> _Work task_: Exactly the lines from the one containing "Toggle the dock/undock button in the titlebar" through the final line of the data are to be written out again, with nothing added.
*** Dataset
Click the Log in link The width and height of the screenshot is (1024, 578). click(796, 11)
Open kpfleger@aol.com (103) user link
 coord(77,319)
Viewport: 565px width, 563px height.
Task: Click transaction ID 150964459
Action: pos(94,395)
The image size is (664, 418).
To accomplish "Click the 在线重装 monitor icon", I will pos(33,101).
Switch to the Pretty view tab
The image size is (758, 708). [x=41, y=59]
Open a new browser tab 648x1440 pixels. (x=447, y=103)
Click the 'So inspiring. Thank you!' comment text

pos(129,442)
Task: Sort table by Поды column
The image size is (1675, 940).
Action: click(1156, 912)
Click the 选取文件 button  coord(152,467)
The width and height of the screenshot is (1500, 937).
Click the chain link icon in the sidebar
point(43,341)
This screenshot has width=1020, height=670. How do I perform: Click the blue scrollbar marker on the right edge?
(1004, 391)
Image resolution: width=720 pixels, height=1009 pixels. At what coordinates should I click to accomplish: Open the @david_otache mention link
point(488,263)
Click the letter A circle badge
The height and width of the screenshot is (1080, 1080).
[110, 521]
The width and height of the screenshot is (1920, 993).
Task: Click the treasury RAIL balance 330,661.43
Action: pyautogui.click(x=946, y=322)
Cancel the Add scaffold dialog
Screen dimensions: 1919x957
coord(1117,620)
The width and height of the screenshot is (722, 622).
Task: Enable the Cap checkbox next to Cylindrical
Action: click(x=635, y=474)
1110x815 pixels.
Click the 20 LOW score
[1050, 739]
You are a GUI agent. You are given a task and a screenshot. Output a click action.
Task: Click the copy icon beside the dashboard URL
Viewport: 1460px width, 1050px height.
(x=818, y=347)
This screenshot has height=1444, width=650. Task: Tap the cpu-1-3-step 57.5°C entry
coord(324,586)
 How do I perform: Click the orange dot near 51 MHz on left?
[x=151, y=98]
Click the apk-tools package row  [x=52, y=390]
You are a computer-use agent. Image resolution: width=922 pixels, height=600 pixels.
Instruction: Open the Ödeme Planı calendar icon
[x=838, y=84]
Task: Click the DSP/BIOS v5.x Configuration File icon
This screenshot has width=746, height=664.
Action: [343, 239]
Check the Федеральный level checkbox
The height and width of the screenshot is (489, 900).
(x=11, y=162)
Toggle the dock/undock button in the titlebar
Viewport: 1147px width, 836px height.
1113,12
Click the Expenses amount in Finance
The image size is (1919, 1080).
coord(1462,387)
******
> _Problem solution_:
Toggle the dock/undock button in the titlebar
Viewport: 1147px width, 836px height.
1113,12
Click the Expenses amount in Finance
The image size is (1919, 1080).
coord(1462,387)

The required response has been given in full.